Firstly, we need to get a list of all available movies in the database. We can scrape their movies page using the availableTitles() function, indicating how many pages we want to scrape (each page contains 100 movies). Importantly, the pages here are ranked by the movies budgets. If you are looking for some low-budget indie movies, you might be facing some issues...

The availableTitles() function return an object of moviesDB class, which is a list of length 2, containing a list of available titles in the first element, and the associated URLs in the second element.

    ## Required libraries
    require(magrittr)
    require(rvest)
    ## Get the 10.000 first movies in The Numbers database
    top100.titles <- availableTitles(n.page = 1)
    head(top100.titles$movies.titles)
    head(top100.titles$movies.urls)

For convenience, a list of 5200 available movies has already been compiled and is accessible in the moviesDB object.

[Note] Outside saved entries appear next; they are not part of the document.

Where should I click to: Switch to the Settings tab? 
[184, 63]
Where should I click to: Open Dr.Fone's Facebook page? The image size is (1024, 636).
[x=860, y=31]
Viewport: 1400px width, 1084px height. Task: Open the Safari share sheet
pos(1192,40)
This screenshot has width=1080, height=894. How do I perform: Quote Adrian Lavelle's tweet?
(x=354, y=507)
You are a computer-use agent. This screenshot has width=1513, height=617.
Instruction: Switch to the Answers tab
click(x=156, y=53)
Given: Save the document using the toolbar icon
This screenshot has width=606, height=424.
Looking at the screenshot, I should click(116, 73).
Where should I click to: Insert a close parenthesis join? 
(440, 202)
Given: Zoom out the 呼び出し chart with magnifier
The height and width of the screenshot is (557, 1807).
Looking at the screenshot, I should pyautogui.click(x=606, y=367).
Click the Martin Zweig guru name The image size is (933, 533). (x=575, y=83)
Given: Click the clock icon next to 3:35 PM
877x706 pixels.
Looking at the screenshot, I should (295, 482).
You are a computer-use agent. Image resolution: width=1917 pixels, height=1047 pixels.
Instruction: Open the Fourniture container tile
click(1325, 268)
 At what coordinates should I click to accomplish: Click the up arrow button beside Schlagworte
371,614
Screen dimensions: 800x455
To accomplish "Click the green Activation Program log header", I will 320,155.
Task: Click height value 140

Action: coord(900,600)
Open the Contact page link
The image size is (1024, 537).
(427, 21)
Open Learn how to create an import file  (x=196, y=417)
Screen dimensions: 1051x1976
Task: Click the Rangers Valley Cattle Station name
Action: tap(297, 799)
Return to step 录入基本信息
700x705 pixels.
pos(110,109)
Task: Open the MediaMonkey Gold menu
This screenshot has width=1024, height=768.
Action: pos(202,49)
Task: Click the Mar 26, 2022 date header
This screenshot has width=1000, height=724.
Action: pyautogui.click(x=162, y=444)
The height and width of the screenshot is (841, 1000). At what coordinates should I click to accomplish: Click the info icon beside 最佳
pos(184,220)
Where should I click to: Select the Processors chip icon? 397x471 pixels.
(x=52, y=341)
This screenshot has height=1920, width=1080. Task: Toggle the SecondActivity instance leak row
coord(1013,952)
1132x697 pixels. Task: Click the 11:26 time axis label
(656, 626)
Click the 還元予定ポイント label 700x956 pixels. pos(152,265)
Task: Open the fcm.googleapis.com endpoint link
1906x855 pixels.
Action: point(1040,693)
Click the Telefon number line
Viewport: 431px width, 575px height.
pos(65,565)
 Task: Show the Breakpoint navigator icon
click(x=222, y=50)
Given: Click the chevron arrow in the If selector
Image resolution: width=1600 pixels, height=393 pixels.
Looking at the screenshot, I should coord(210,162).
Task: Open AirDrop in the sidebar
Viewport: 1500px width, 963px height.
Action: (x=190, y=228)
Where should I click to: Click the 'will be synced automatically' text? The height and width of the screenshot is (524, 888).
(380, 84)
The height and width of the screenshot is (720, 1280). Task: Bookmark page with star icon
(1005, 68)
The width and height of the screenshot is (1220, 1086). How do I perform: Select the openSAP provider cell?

This has been done in May 2019, so bare in mind that it will not contain information on more recent movies.

    #moviesDB <- availableTitles(n.page = 52)
    ## These URLs are not formatted the same way than the others...
    #faulty.urls <- c(
    #    "https://www.the-numbers.com/movie/Waterworld#tab=box-office",
    #    "https://www.the-numbers.com/movie/Asterix-aux-Jeux-Olympiques#tab=box-office", 
    #    "https://www.the-numbers.com/movie/Dantes-Peak#tab=box-office",
    #    "https://www.the-numbers.com/movie/Army-of-the-Dead-(TBA-ID)#tab=box-office", 
    #    "https://www.the-numbers.com/movie/Asterix-et-Obelix-Au-service-de-Sa-Majeste#tab=box-office",
    #    "https://www.the-numbers.com/movie/Renegades-(2017)#tab=box-office", 
    #    "https://www.the-numbers.com/movie/Ridiculous-6-The#tab=box-office"
    #)
    #moviesDB <- moviesDB[-match(faulty.urls, moviesDB$movies.url)]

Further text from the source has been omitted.